▶ [Try it]: Transcribe the lines below exactly, beginning with the line that holds "Viewport: 917px width, 1316px" and ending with the final line, both included. Pictures are to be left out.

▶ [Supplied material]:
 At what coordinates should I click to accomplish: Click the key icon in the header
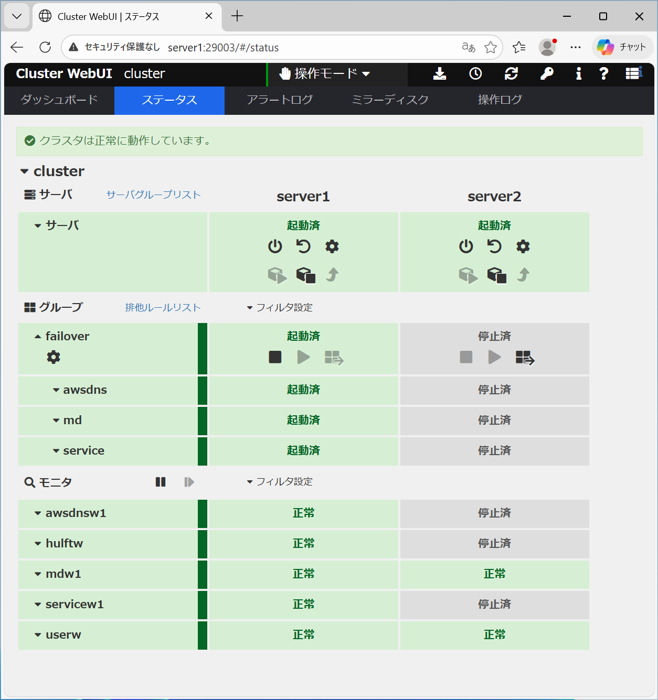tap(546, 74)
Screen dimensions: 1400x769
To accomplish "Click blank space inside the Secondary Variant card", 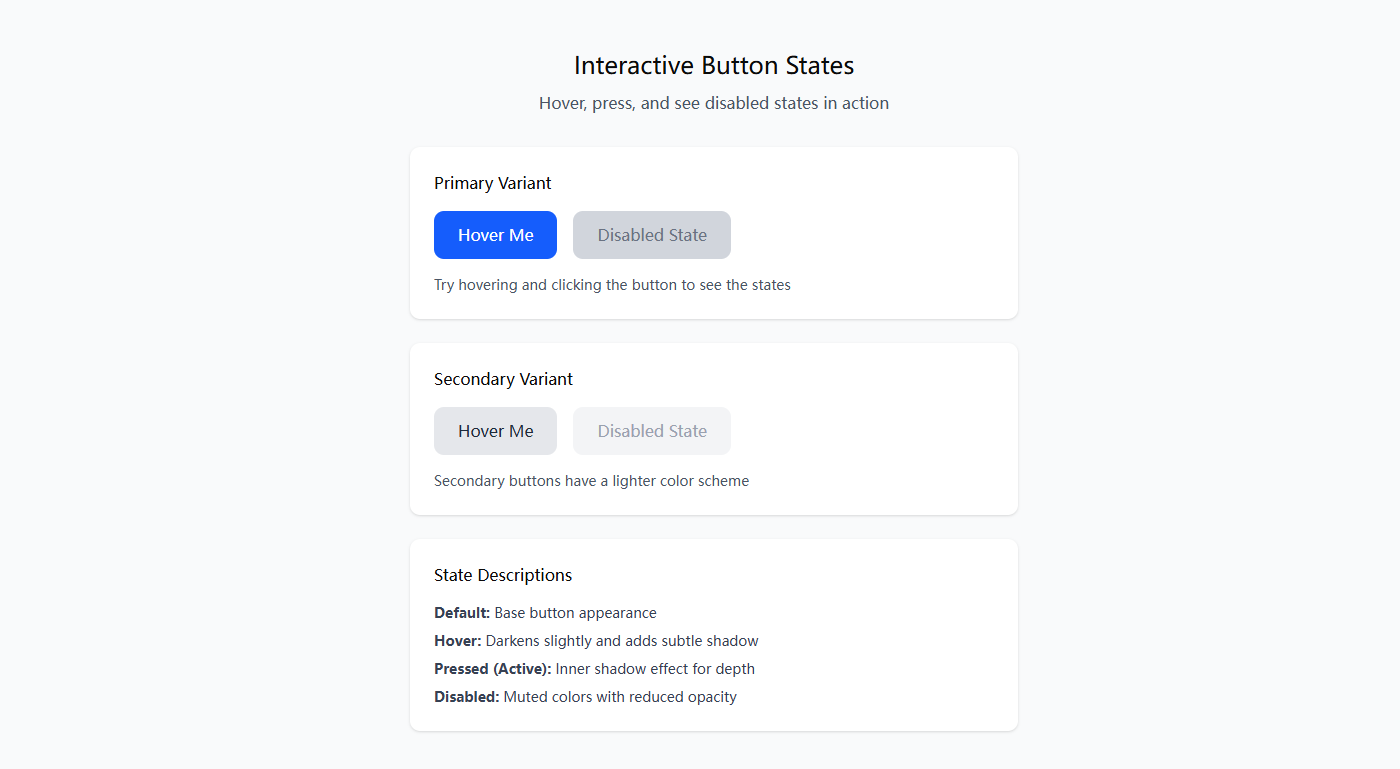I will pos(880,430).
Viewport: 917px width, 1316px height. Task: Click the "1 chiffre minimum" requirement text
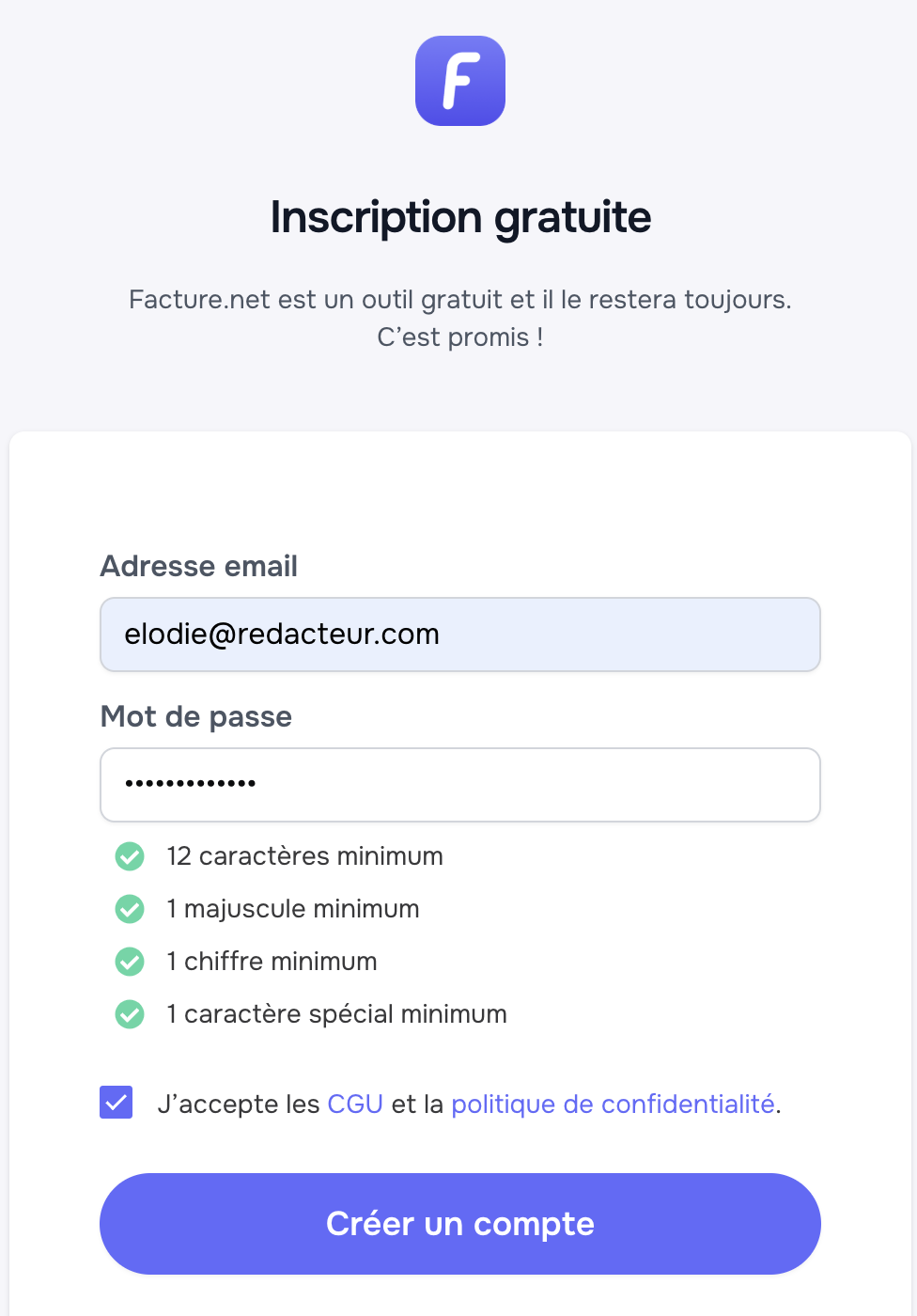[x=272, y=962]
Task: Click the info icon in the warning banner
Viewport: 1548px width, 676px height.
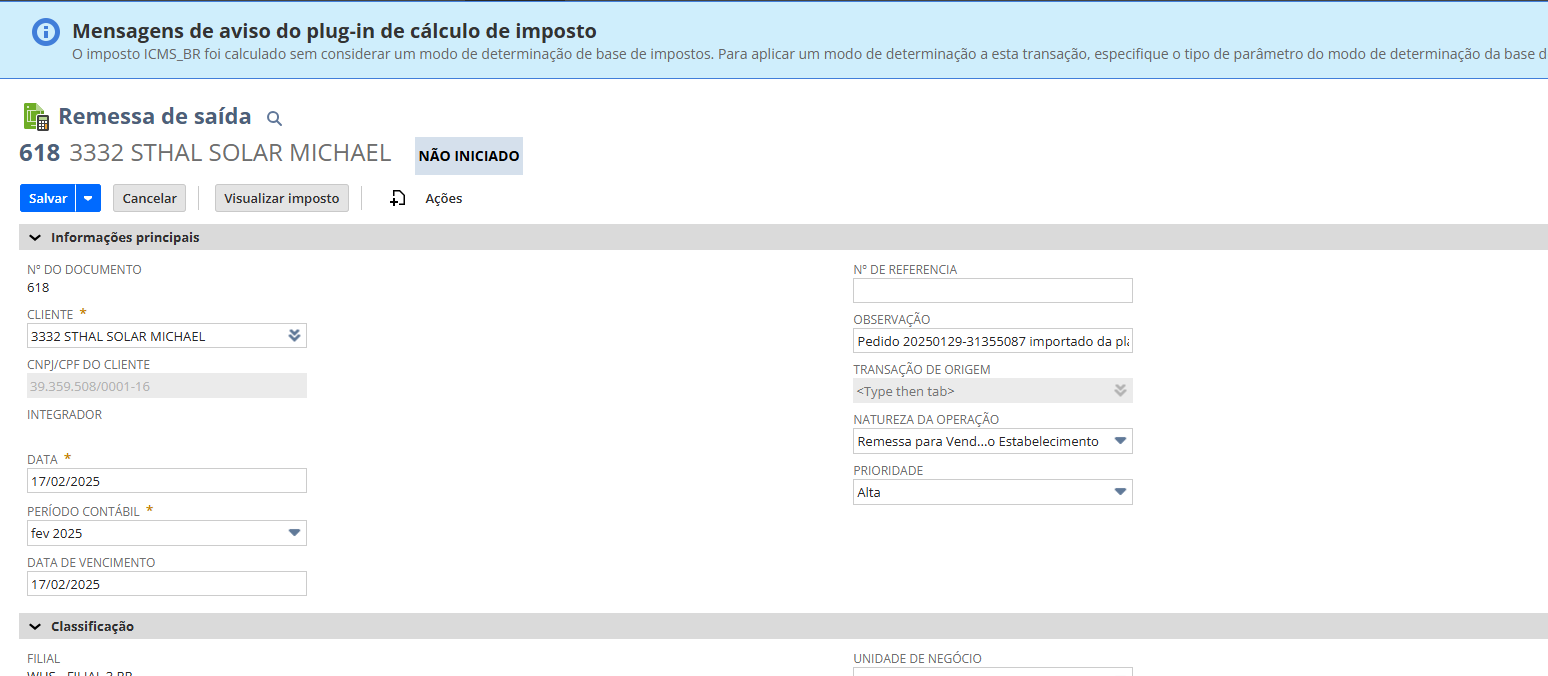Action: click(46, 32)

▶ [Answer box]:
Viewport: 917px width, 1316px height. Task: Click the "1 chiffre minimum" requirement text
[x=272, y=962]
Task: Click the info icon in the warning banner
Viewport: 1548px width, 676px height.
Action: click(46, 32)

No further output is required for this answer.